Curator's Choice: Ciara Phipps, of the Discovery Museum in Newcastle-upon-Tyne, slips into court shoes from Bainbridge and Co Ltd, Paris between 1900 and 1920...
“These shoes are a great example of the decorative additions and coloured heels of the shoes associated with the 1920s.
They were handmade in Paris expressly for Bainbridge and Co Ltd, and are said to have been used by a lady called Miss Murgatroyd, who danced all over Britain and the continent.
Dramatic shoes with coloured and decorated heels were very popular during the years after the First World War.
Unlike the previous decades, in which floor length skirts and yards of fabric would hide the feet and shoes, the shorter skirt lengths of the 1920s and the popular dance moves of the era were designed to draw more attention to the legs and feet.
This created a fascination with footwear which is still prevalent today. Decorations such as lace, embroidery, feathers and rosettes were often added to the shoes, and the Louis and Cuban heels grew taller and taller.
Bainbridge and Co Ltd dates back to 1838, when Emerson Muschamp Bainbridge went into partnership with William Alder Dunn to open a fashion shop and drapers on Newcastle's Market Street.
By 1849 there were 23 separate departments recording weekly takings.
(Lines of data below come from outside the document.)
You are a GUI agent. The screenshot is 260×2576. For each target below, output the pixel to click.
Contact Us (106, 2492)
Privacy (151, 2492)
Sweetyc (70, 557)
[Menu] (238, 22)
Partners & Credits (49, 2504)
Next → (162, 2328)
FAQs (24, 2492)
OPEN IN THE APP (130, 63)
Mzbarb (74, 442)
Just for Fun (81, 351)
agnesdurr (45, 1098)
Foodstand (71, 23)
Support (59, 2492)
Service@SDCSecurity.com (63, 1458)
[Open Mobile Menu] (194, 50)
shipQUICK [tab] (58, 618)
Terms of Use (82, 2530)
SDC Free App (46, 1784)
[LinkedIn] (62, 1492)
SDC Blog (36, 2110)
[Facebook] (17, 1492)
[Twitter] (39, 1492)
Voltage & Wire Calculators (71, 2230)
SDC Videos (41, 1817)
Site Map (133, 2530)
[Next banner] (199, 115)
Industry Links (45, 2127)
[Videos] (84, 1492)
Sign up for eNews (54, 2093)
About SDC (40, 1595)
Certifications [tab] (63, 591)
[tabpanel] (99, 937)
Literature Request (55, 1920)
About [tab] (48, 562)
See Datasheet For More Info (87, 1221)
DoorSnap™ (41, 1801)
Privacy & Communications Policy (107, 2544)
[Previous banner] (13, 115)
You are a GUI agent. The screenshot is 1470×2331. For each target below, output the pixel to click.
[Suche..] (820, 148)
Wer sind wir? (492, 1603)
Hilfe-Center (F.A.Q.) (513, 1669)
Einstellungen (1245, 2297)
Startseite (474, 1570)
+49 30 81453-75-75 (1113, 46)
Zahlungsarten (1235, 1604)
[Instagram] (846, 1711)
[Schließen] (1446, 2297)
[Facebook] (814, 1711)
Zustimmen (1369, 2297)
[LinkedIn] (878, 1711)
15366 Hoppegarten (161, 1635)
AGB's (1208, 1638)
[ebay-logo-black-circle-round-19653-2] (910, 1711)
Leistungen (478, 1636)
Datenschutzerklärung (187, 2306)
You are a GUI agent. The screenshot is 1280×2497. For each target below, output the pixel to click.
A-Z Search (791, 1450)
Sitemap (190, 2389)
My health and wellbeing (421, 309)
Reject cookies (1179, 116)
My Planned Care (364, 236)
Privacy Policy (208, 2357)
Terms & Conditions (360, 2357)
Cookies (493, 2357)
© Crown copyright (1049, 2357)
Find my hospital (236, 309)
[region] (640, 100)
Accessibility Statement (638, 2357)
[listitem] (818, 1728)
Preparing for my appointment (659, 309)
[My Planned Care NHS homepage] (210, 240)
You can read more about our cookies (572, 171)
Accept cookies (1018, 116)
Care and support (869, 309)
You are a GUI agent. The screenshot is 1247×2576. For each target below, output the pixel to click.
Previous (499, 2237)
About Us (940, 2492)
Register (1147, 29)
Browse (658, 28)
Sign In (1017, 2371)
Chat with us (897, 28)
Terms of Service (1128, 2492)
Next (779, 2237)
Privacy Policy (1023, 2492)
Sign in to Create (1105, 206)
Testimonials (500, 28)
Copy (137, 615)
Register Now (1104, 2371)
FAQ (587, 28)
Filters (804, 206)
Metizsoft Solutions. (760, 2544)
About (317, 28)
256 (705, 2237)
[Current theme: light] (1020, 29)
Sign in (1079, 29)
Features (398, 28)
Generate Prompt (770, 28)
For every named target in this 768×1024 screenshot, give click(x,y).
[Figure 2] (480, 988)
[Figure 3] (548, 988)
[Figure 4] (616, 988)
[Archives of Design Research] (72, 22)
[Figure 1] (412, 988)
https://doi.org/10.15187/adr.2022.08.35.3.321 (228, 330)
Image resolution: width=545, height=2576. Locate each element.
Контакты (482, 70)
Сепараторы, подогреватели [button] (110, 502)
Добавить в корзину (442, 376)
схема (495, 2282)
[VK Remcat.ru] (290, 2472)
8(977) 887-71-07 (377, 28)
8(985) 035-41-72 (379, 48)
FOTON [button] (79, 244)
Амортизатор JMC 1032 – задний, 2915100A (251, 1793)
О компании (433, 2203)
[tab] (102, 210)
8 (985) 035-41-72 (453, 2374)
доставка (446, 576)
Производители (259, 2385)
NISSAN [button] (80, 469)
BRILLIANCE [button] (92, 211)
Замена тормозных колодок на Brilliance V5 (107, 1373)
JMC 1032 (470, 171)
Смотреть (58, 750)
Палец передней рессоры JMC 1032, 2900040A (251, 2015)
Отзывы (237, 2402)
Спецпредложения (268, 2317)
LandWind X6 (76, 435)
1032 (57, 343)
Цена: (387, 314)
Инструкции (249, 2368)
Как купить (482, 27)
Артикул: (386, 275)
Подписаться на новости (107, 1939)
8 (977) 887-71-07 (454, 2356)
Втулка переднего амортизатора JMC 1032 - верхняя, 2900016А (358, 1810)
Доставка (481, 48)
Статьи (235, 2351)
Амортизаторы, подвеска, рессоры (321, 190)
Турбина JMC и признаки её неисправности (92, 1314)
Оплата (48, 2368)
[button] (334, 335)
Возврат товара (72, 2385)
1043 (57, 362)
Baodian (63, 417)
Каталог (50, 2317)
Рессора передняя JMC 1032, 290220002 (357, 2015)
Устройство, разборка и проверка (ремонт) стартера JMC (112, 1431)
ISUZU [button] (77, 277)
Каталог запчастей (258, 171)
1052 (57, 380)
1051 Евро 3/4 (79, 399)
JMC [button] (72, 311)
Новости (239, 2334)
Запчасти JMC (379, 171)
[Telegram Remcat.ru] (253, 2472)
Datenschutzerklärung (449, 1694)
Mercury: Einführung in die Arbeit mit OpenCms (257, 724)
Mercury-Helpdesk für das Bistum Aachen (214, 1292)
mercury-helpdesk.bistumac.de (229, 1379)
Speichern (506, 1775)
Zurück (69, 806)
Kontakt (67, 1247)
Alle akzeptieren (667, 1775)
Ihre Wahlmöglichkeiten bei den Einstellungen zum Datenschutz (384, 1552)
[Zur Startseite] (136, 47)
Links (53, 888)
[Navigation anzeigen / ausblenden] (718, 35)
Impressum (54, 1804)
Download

It was the first department store in the world.
After an offer from the John Lewis Partnership in 1952, the ownership of Bainbridge was transferred to John Lewis.
In 1976 the store was relocated to the Eldon Square shopping centre in the city, where it still resides today.
The store continued to operate under the Bainbridge brand until a further refurbishment took place in 2002 which saw the company’s name change to John Lewis.
At the time of its demise, the Bainbridge name was one of the longest continuously trading department store brands in the world. It is still known to many in the local area as Bainbridge.”